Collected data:
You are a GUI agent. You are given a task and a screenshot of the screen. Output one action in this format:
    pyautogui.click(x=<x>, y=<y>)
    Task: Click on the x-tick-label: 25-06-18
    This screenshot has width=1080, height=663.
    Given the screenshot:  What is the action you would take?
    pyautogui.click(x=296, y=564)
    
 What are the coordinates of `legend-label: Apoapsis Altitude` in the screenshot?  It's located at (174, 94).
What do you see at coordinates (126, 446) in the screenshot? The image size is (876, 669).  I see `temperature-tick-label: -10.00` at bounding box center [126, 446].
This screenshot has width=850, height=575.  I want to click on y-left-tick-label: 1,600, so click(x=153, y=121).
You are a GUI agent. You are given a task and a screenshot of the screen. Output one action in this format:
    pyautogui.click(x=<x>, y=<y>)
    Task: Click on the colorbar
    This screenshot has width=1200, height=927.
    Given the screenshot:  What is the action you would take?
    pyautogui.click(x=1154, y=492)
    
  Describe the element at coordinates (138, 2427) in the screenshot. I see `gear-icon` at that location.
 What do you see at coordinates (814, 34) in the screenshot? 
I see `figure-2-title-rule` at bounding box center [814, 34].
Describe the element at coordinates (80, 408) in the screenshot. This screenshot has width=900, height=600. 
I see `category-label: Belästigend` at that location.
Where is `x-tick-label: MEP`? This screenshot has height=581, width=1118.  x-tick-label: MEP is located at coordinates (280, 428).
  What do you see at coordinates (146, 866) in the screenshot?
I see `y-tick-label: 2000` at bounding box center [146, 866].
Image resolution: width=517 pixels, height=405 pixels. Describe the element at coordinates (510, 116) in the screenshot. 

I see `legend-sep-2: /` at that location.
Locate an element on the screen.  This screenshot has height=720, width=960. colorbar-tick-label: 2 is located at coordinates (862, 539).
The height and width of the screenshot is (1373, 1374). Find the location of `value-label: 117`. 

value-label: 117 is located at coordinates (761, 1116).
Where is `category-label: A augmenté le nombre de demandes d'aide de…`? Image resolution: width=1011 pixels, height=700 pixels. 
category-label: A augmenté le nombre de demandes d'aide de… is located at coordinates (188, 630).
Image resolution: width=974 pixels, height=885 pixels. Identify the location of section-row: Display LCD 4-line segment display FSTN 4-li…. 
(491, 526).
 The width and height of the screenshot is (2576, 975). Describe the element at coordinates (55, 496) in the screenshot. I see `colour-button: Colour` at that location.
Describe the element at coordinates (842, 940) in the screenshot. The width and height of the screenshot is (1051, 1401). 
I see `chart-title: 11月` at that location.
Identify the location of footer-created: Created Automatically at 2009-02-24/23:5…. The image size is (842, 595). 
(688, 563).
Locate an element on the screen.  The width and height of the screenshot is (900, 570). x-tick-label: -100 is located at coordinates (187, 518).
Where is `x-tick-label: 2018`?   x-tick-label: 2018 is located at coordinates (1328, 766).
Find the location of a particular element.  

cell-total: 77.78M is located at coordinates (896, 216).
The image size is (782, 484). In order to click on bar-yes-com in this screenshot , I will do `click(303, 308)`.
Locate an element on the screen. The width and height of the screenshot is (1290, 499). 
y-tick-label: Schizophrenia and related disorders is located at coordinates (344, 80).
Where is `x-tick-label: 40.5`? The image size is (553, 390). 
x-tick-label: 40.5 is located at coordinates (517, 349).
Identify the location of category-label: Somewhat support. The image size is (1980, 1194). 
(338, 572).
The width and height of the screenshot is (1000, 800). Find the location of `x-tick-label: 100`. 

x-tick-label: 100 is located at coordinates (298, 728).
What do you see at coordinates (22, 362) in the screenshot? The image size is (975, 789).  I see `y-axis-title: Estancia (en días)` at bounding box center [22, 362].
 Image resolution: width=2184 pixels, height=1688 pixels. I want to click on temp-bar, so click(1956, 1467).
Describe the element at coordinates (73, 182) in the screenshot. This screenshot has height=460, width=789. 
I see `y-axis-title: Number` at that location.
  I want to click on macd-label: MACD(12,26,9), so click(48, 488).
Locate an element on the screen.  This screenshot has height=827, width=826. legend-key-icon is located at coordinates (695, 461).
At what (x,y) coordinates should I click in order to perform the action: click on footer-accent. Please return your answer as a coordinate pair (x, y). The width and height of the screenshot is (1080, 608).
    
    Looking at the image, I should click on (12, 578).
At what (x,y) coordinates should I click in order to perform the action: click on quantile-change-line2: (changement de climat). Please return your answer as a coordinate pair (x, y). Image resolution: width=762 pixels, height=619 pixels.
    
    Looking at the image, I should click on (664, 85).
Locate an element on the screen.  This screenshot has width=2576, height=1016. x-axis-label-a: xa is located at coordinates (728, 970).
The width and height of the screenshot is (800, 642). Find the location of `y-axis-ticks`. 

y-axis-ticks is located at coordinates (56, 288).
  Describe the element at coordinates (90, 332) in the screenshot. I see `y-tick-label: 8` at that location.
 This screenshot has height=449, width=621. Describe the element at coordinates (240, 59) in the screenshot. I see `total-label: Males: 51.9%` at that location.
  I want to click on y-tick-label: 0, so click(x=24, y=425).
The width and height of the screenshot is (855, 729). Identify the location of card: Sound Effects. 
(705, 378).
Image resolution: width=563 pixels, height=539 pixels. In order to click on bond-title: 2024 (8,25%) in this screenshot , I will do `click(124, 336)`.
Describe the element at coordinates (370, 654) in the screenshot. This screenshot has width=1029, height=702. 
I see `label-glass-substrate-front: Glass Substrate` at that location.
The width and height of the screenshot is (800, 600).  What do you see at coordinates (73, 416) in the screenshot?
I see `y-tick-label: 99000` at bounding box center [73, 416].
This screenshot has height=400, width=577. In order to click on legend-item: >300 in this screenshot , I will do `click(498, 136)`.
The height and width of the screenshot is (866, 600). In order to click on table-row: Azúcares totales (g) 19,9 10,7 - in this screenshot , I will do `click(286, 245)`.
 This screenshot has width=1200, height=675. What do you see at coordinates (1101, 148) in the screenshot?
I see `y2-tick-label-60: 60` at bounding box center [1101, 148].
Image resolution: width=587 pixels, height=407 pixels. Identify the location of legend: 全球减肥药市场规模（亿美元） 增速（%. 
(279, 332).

### Requirement
Copy every row above word for word, with nothing changed.

### Written response
You are a GUI agent. You are given a task and a screenshot of the screen. Output one action in this format:
    pyautogui.click(x=<x>, y=<y>)
    Task: Click on the x-tick-label: 25-06-18
    This screenshot has width=1080, height=663.
    Given the screenshot:  What is the action you would take?
    pyautogui.click(x=296, y=564)
    
 What are the coordinates of `legend-label: Apoapsis Altitude` in the screenshot?  It's located at (174, 94).
What do you see at coordinates (126, 446) in the screenshot? The image size is (876, 669).  I see `temperature-tick-label: -10.00` at bounding box center [126, 446].
This screenshot has width=850, height=575.  I want to click on y-left-tick-label: 1,600, so click(x=153, y=121).
You are a GUI agent. You are given a task and a screenshot of the screen. Output one action in this format:
    pyautogui.click(x=<x>, y=<y>)
    Task: Click on the colorbar
    This screenshot has width=1200, height=927.
    Given the screenshot:  What is the action you would take?
    pyautogui.click(x=1154, y=492)
    
  Describe the element at coordinates (138, 2427) in the screenshot. I see `gear-icon` at that location.
 What do you see at coordinates (814, 34) in the screenshot? 
I see `figure-2-title-rule` at bounding box center [814, 34].
Describe the element at coordinates (80, 408) in the screenshot. This screenshot has width=900, height=600. 
I see `category-label: Belästigend` at that location.
Where is `x-tick-label: MEP`? This screenshot has height=581, width=1118.  x-tick-label: MEP is located at coordinates (280, 428).
  What do you see at coordinates (146, 866) in the screenshot?
I see `y-tick-label: 2000` at bounding box center [146, 866].
Image resolution: width=517 pixels, height=405 pixels. Describe the element at coordinates (510, 116) in the screenshot. 

I see `legend-sep-2: /` at that location.
Locate an element on the screen.  This screenshot has height=720, width=960. colorbar-tick-label: 2 is located at coordinates (862, 539).
The height and width of the screenshot is (1373, 1374). Find the location of `value-label: 117`. 

value-label: 117 is located at coordinates (761, 1116).
Where is `category-label: A augmenté le nombre de demandes d'aide de…`? Image resolution: width=1011 pixels, height=700 pixels. 
category-label: A augmenté le nombre de demandes d'aide de… is located at coordinates (188, 630).
Image resolution: width=974 pixels, height=885 pixels. Identify the location of section-row: Display LCD 4-line segment display FSTN 4-li…. 
(491, 526).
 The width and height of the screenshot is (2576, 975). Describe the element at coordinates (55, 496) in the screenshot. I see `colour-button: Colour` at that location.
Describe the element at coordinates (842, 940) in the screenshot. The width and height of the screenshot is (1051, 1401). 
I see `chart-title: 11月` at that location.
Identify the location of footer-created: Created Automatically at 2009-02-24/23:5…. The image size is (842, 595). 
(688, 563).
Locate an element on the screen.  The width and height of the screenshot is (900, 570). x-tick-label: -100 is located at coordinates (187, 518).
Where is `x-tick-label: 2018`?   x-tick-label: 2018 is located at coordinates (1328, 766).
Find the location of a particular element.  

cell-total: 77.78M is located at coordinates (896, 216).
The image size is (782, 484). In order to click on bar-yes-com in this screenshot , I will do `click(303, 308)`.
Locate an element on the screen. The width and height of the screenshot is (1290, 499). 
y-tick-label: Schizophrenia and related disorders is located at coordinates (344, 80).
Where is `x-tick-label: 40.5`? The image size is (553, 390). 
x-tick-label: 40.5 is located at coordinates (517, 349).
Identify the location of category-label: Somewhat support. The image size is (1980, 1194). 
(338, 572).
The width and height of the screenshot is (1000, 800). Find the location of `x-tick-label: 100`. 

x-tick-label: 100 is located at coordinates (298, 728).
What do you see at coordinates (22, 362) in the screenshot? The image size is (975, 789).  I see `y-axis-title: Estancia (en días)` at bounding box center [22, 362].
 Image resolution: width=2184 pixels, height=1688 pixels. I want to click on temp-bar, so click(1956, 1467).
Describe the element at coordinates (73, 182) in the screenshot. This screenshot has height=460, width=789. 
I see `y-axis-title: Number` at that location.
  I want to click on macd-label: MACD(12,26,9), so click(48, 488).
Locate an element on the screen.  This screenshot has height=827, width=826. legend-key-icon is located at coordinates (695, 461).
At what (x,y) coordinates should I click in order to perform the action: click on footer-accent. Please return your answer as a coordinate pair (x, y). The width and height of the screenshot is (1080, 608).
    
    Looking at the image, I should click on (12, 578).
At what (x,y) coordinates should I click in order to perform the action: click on quantile-change-line2: (changement de climat). Please return your answer as a coordinate pair (x, y). Image resolution: width=762 pixels, height=619 pixels.
    
    Looking at the image, I should click on (664, 85).
Locate an element on the screen.  This screenshot has width=2576, height=1016. x-axis-label-a: xa is located at coordinates (728, 970).
The width and height of the screenshot is (800, 642). Find the location of `y-axis-ticks`. 

y-axis-ticks is located at coordinates (56, 288).
  Describe the element at coordinates (90, 332) in the screenshot. I see `y-tick-label: 8` at that location.
 This screenshot has height=449, width=621. Describe the element at coordinates (240, 59) in the screenshot. I see `total-label: Males: 51.9%` at that location.
  I want to click on y-tick-label: 0, so click(x=24, y=425).
The width and height of the screenshot is (855, 729). Identify the location of card: Sound Effects. 
(705, 378).
Image resolution: width=563 pixels, height=539 pixels. In order to click on bond-title: 2024 (8,25%) in this screenshot , I will do `click(124, 336)`.
Describe the element at coordinates (370, 654) in the screenshot. This screenshot has width=1029, height=702. 
I see `label-glass-substrate-front: Glass Substrate` at that location.
The width and height of the screenshot is (800, 600).  What do you see at coordinates (73, 416) in the screenshot?
I see `y-tick-label: 99000` at bounding box center [73, 416].
This screenshot has height=400, width=577. In order to click on legend-item: >300 in this screenshot , I will do `click(498, 136)`.
The height and width of the screenshot is (866, 600). In order to click on table-row: Azúcares totales (g) 19,9 10,7 - in this screenshot , I will do `click(286, 245)`.
 This screenshot has width=1200, height=675. What do you see at coordinates (1101, 148) in the screenshot?
I see `y2-tick-label-60: 60` at bounding box center [1101, 148].
Image resolution: width=587 pixels, height=407 pixels. Identify the location of legend: 全球减肥药市场规模（亿美元） 增速（%. 
(279, 332).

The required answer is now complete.